Ultraattraktiv statt reaktiv

In einer spektakulären Partie fügt das englische Team Spanien eine historische Niederlage zu. Trainer Southgate setzt mit seiner offensiven Taktik ein Zeichen

Englische Eleganz: die Ballfertigkeit von Marcus Rashford lässt auch den Gegner staunen Foto: dpa

Aus Sevilla Florian Haupt

Es hatte den ganzen Tag geregnet in Sevilla, die englischen Fans waren also ganz in ihrem Element, und nach dem Schlusspfiff durften sie dann auch endlich ungestört ihre Nationalhymne singen. Vorher war das nicht möglich, die einheimischen Zuschauer pfiffen „God Save the Queen“ bei jeder Gelegenheit aus, wobei nicht ganz klar war, ob wegen des Brexits, einer historischen Sportrivalität oder weil die „lads“ mal wieder zwei Tage lang diese trunkene Aggressivität in eine Innenstadt getragen hatten, unter der die Welt offenbar bis ans Ende aller Zeiten wird leiden müssen. Nun aber waren keine Spanier mehr da, und damit auch keine Zwischentöne bei den Elogen an die Königin. Zu feiern im Namen ihrer Majestät gab es einen historischen Fußball-Sieg.

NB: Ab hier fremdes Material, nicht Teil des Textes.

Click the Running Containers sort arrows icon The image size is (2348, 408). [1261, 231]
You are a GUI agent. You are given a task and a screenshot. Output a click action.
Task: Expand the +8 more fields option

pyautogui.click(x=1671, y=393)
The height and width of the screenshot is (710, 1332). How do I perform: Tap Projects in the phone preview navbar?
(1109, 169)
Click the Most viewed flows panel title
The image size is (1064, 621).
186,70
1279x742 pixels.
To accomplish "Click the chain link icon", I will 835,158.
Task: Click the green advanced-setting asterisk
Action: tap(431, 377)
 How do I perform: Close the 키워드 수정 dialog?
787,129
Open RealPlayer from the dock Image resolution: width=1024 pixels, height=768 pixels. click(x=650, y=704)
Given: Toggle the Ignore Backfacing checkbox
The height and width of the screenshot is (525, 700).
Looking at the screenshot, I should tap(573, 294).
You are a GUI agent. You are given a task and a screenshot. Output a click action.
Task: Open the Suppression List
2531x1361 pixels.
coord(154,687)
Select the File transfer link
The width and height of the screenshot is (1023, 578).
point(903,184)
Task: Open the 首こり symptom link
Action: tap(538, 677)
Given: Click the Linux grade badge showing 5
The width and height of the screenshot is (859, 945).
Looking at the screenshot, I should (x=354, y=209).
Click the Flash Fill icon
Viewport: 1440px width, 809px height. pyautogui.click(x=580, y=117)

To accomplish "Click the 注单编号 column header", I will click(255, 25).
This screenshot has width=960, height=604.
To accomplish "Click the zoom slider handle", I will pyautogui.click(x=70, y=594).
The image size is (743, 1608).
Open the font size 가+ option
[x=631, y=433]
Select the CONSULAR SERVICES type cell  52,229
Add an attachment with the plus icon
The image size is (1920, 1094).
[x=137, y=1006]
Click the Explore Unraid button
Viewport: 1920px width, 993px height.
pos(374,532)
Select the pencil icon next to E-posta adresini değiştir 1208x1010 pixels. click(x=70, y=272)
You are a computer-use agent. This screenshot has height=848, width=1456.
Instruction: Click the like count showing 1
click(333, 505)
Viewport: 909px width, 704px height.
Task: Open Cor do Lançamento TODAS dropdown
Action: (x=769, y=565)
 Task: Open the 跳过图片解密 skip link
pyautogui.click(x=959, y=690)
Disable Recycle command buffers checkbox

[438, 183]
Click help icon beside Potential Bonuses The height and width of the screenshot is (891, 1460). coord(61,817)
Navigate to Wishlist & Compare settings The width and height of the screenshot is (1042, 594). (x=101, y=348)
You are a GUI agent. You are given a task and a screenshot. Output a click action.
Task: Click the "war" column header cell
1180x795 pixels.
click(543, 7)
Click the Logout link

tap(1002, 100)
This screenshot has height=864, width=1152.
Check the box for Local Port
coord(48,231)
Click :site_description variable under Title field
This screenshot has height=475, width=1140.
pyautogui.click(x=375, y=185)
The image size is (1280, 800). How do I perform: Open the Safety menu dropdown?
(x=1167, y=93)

3:2 in Spanien, das unter dem neuen Trainer Luis Enrique und nach einem 2:1 im Hinspiel wie insbesondere einem 6:0 gegen WM-Finalist Kroatien schon wieder die heißeste Nummer des Kontinents zu sein schien. Drei Tore – so viele hatten die Iberer zuhause noch nie in einem Pflichtspiel kassiert. England brauchte dafür nur eine Halbzeit, in der Mittelstürmer Harry Kane mit seinen intelligenten Bewegungen und Spieleröffnungen die Tore seiner schnellen Angriffskollegen Raheem Sterling (2) und Marcus Rashford einleitete. Für Sterling waren es die ersten Treffer im Nationaltrikot nach über drei Jahren und 30 gespielten Stunden – an einem so wundersamen Abend kann es wohl nur einen Sieger geben, so sehr sich die Spanier auch durch den Alcácer-Effekt zurück in die Partie kämpften. Der unheimliche BVB-Stürmer traf eine Minute nach seiner Einwechslung, sein zehnter Treffer in seinen letzten 277 Minuten, aber danach reichte es nur noch zum späten Anschluss durch Sergio Ramos.

Es war ein spektakuläres Match, das mit großer Verve und vor feurigem Publikum im Stadion des Erstligisten Betis alle Vorzüge der neuen Nations League verdeutlichte. In keiner Sekunde fühlte es sich wie ein Freundschaftsspiel an, und der erste Sieg einer Auswärtsmannschaft auf spanischem Boden in einer offiziellen Partie seit 2003 verlieh so ein ganz besonderes Prestige. Wo sich England bei der WM noch gegen Rivalen wie Kolumbien und Schweden ins Halbfinale mogelte, war hier endlich der ersehnte Sieg gegen einen großen Gegner. „Ein neuer Standard ist gesetzt“, jubelte der Guardian prompt. Beim Blick in die Zukunft müssen die Herzen der Anhänger hüpfen: Der Coup von Sevilla gelang mit der jüngsten englischen Startelf seit 59 Jahren.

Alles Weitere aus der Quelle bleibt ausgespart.